• EXERCISE:
Reproduce exactly the entries from the "The height and" line to the end. Skip all pictures.

• INPUT DATA:
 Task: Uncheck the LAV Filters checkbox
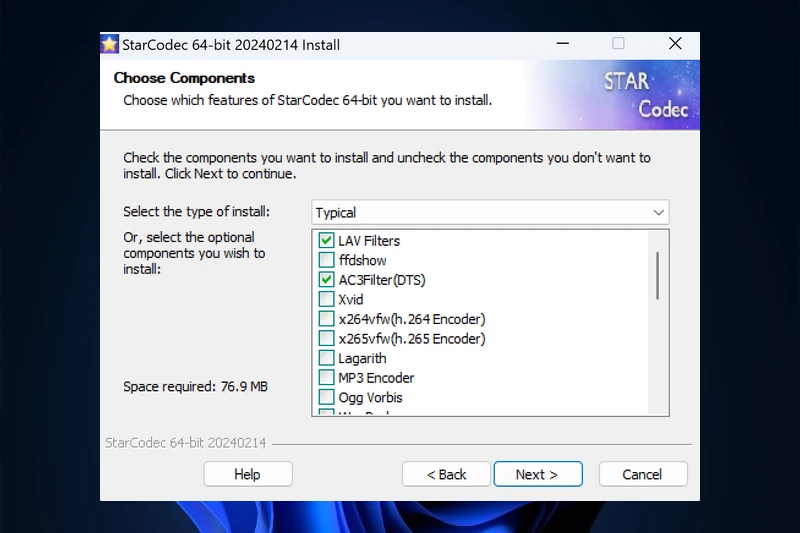(x=326, y=241)
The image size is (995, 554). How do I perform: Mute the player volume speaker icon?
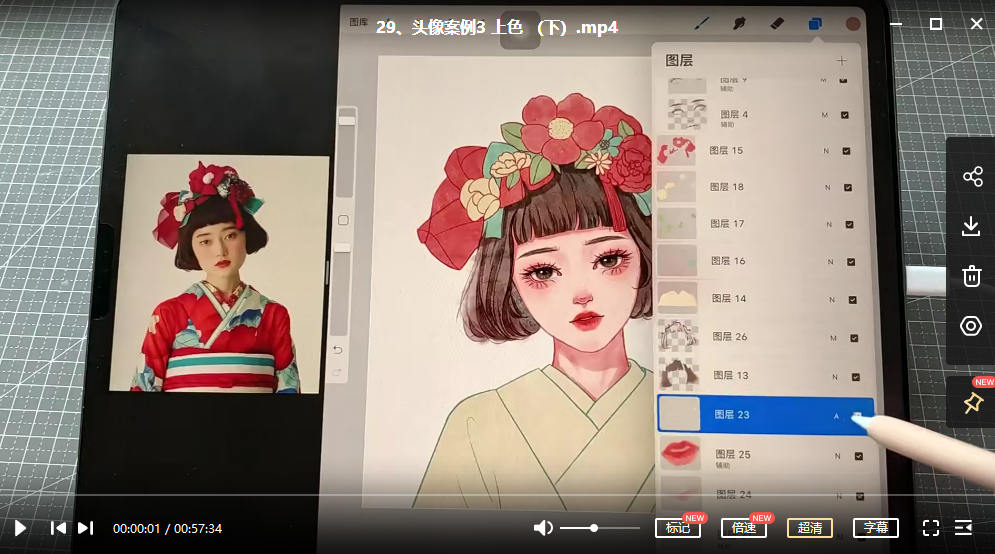point(543,528)
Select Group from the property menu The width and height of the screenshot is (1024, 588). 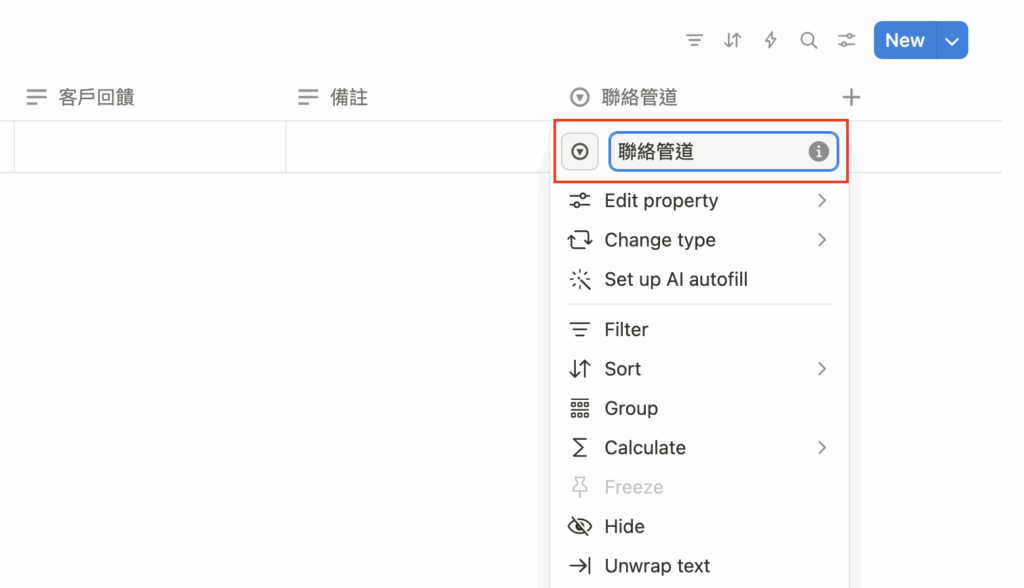[630, 409]
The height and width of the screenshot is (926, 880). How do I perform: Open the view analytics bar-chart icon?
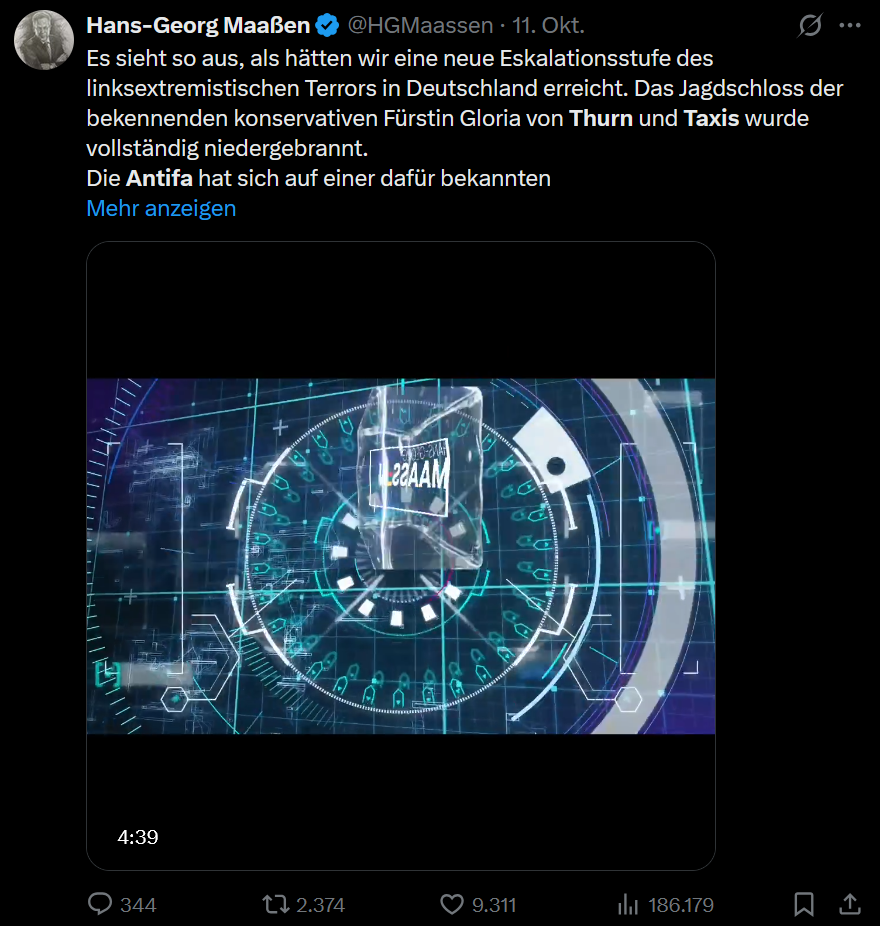(628, 904)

• REPLY TO THE TASK:
The height and width of the screenshot is (926, 880). How do I perform: Open the view analytics bar-chart icon?
(628, 904)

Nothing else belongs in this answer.